Presbyterian Colleges in East Tennessee
Contents of this Article:
- Washington College — Page 1
- Greenville College — Page 2
- Tusculum College — Page 3
- Vaughn Memorial Academy, Swift Memorial Seminary, Rittenhouse Academy, Grassy Cove Academy, Beech Academy, Huntsville Academy — Page 4
- New Market Academy, Davies Academy, The Home Industrial School for Girls, The Jeroldstown Academy — Page 5
New Market Academy
Is a chartered institution under the care of Union Presbytery, which also elects the Trustees. It was opened in September, 1885, with two teachers. Its Principals have been Profs. C. E. Ensign, G. S. Roberts and J. G. Newman. It now has four teachers and an attendance of 120 (1888-89). Both male and female scholars are received. It has and English course for those who desire only a first-class English education, and an Academic course for preparing students to enter the Freshman class in our best colleges, including higher algebra, three years in Latin and two years in Greek.
About thirty pupils are in Academic studies. “Able and experienced teachers alone have been employed, and no backward step is to be taken.” Arrangements have been made for the erection of a new Academy building during the year 1889, and the prospect for permanence and prosperity is full of encouragement.
Davies Academy
Is located at Elizabethton, the county seat of Carter county, Tenn., a place peculiarly favorable for present and prospective educational work by our Church. There is a large and increasing population in the town and vicinity needing such an institution, and a railroad connects it with the heart of the Unaka mountains and their large and illiterate population. The institution was named in honor of the Rev. John M. Davies, D. D., through whose instrumentality mainly it was established. It was incorporated July 2, 1887, with twelve Trustees, two-thirds of whom and the Principal must be members of the Presbyterian Church. The Principal must also accept the Westminster Confession of Faith, as containing the system of doctrines contained in the Scriptures.

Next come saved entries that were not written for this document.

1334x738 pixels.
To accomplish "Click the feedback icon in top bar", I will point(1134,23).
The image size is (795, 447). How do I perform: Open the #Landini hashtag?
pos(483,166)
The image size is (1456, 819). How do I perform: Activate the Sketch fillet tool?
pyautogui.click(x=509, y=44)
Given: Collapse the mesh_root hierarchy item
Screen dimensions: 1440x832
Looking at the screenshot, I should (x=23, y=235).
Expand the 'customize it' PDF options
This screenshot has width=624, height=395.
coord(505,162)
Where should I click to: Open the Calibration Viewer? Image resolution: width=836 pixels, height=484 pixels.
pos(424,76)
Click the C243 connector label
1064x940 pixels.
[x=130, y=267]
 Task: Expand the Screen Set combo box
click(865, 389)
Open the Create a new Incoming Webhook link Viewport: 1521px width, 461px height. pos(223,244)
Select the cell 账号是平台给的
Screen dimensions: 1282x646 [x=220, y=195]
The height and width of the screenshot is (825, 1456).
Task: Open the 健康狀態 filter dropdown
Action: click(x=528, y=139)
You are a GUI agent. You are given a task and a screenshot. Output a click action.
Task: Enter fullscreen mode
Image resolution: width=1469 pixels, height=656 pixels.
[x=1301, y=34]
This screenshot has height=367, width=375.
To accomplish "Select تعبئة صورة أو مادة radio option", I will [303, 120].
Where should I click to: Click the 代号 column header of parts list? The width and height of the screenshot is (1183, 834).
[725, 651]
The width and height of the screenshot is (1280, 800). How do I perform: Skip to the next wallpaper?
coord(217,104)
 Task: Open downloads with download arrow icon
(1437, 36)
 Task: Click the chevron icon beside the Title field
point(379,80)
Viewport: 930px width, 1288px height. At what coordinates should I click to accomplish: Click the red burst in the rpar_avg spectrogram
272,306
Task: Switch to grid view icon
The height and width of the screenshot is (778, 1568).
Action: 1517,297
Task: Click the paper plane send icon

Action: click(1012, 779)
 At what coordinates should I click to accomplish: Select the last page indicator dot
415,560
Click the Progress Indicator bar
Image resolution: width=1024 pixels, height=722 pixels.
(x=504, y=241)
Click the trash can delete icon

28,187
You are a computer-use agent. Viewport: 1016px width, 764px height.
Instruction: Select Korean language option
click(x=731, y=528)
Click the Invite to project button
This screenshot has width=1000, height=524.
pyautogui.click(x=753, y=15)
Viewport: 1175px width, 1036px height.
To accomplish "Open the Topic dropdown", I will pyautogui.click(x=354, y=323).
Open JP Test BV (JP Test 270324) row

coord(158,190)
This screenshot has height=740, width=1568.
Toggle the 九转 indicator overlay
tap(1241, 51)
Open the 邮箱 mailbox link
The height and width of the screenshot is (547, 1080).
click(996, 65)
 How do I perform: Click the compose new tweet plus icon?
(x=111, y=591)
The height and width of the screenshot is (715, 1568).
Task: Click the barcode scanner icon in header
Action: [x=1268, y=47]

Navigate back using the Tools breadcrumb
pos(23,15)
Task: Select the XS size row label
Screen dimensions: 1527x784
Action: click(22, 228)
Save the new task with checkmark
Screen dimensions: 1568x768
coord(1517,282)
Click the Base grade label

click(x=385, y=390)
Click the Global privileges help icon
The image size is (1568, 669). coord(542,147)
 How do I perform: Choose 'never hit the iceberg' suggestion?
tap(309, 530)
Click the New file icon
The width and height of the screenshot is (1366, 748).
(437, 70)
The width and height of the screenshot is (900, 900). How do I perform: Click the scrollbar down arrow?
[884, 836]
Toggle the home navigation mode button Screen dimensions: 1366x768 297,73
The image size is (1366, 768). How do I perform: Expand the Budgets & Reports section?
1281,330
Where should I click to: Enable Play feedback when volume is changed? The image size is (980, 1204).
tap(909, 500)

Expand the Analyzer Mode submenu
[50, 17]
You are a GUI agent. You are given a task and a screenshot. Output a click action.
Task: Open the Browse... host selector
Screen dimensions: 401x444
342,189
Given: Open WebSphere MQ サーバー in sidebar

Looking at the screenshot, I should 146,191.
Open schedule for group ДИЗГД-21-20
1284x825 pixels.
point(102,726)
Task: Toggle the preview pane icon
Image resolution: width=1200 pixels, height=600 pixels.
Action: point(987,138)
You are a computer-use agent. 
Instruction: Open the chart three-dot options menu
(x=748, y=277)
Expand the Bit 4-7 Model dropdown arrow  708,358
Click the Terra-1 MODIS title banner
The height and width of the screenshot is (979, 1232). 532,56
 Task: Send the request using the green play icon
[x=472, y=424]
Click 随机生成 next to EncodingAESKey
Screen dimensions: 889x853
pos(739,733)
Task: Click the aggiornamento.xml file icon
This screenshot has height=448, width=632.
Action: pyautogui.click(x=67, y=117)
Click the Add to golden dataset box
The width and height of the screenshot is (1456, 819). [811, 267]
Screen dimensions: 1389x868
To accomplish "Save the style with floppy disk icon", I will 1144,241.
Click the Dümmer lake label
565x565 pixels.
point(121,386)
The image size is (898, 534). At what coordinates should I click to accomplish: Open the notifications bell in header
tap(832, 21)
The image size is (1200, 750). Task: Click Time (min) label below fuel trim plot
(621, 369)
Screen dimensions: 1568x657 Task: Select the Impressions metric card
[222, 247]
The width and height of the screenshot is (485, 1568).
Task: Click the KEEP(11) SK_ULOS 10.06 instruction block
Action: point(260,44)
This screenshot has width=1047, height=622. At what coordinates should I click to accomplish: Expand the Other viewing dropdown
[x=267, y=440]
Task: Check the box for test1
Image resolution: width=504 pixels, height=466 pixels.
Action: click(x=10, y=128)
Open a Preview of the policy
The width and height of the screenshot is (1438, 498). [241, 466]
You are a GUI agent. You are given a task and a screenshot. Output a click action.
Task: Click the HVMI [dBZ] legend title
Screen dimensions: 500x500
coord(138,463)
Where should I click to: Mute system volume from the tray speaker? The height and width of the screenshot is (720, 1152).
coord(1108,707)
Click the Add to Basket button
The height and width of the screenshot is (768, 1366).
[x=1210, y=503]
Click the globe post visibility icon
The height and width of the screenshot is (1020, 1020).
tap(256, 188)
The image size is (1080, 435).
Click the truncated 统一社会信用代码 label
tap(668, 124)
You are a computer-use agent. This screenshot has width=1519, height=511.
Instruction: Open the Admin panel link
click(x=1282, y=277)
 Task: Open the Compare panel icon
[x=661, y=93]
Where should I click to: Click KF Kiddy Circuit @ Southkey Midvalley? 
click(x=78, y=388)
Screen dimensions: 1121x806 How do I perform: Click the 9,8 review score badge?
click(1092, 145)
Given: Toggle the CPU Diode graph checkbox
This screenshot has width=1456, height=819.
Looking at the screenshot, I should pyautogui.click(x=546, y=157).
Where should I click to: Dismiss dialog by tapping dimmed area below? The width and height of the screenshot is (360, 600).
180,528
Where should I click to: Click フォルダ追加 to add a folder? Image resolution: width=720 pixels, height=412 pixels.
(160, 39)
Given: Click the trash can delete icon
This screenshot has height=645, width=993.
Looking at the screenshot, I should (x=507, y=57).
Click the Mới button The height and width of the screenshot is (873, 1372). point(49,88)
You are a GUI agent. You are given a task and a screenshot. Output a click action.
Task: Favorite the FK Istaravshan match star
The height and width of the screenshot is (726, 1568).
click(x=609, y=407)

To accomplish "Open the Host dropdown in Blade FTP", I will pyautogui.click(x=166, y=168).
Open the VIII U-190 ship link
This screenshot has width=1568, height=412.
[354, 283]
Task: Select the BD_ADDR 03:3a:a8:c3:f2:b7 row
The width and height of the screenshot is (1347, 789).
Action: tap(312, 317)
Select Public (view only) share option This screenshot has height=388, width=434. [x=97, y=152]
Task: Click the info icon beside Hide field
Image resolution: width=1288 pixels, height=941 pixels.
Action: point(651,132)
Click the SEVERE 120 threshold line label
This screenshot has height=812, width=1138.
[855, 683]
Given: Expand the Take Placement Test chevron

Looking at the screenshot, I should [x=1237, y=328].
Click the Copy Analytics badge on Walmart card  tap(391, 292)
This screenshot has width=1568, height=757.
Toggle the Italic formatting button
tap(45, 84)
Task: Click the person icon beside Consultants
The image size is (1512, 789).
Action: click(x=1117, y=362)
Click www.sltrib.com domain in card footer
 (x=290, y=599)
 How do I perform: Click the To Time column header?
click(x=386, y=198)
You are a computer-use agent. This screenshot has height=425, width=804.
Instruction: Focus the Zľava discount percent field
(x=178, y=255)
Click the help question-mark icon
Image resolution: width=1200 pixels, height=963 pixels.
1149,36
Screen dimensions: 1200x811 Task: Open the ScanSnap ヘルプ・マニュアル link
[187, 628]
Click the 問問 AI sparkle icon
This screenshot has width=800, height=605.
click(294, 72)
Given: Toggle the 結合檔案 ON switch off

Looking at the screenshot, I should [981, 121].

The school was opened with the Rev. E. B. Waller as Principal, and Mrs. Gibson as assistant, with twenty-nine scholars, which number soon increased to seventy, and required a third teacher.
Mr. Waller is also pastor of the Presbyterian Church of Elizabethton. Twenty pupils have been received on confession of faith in Christ, and one is a candidate for the ministry. The school so far (January, 1889) has been self-sustaining.
The Home Industrial School for Girls
This institution is located on an eligible site of about thirty acres, and on the crest of a hill one mile south of Asheville, North Carolina. It was founded and for some years successfully conducted by the Rev. L. M. Pease, with the benevolent purpose of giving a good practical education to white girls of the mountain population at a very moderate cost. Through the agency and aid of the Rev. and Mrs. D. Stuart Dodge, of New York city, Mr. Pease generously conveyed the whole property, worth $40,000, to the Presbyterian Board of Home Missions, subject only to a charge of $1800 per annum to the donor and his wife during the lives of both and of $1200 to either after the death of the other.
In this school prominence is given to the elementary branches connected with training in the arts and duties of house-keeping, the domestic labor of the Home being performed by the pupils on the plan of Mount Holioke Female Seminary. There is also a Normal Department for training of those who desire to engage in teaching. In 1887, eighty boarders were accommodated, but an addition has since been made affording accommodations for 120 boarders. The cost per scholar per annum is only $80. But as very many of those for whom this institution was mainly designed can pay but little, supplements are provided through the beneficence of Mr. Pease and the Executive Committee of the Woman’s Home Missionary Society.
Nearby, the Southern Presbyterian Church has erected a chapel on ground donated by Mr. Pease, furnishing to the pupils religious instruction on the sabbath, and in the basement a parochial schoolroom, where day scholars can be taught with greater advantage than with the boarders in the Industrial School. Thus both branches of the Presbyterian Church are harmoniously cooperating in this good work of sending the blessings of a Christian education into the homes of a very destitute population.
The Jeroldstown (Jearoldstown) Academy
Located near the northern corner of Greene County, Tenn., is yet in the first stage of its existence. In the midst of a good agricultural region, and having around it a wide field unoccupied by any similar institution, it will doubtless become a flourishing school. It is under the care and control of the Holston Presbytery. Two-thirds of its Board of Trustees are Presbyterians. For several years the Presbytery has had a small Presbyterian Church organization and a comfortable house of worship at Jeroldstown. They now have also a new Academy building, 75 x 30 feet and two stories high, which has cost about $2000.
The aim of the Presbytery is to make the school and church at that point mutually sustaining by placing a minister there who shall be at the same time Principal of the Academy and pastor of the church.
With aid from the Women’s Executive Committee of Home Missions, the school was opened with encouraging success in September, 1889, with Miss Rozee Rankin as teacher.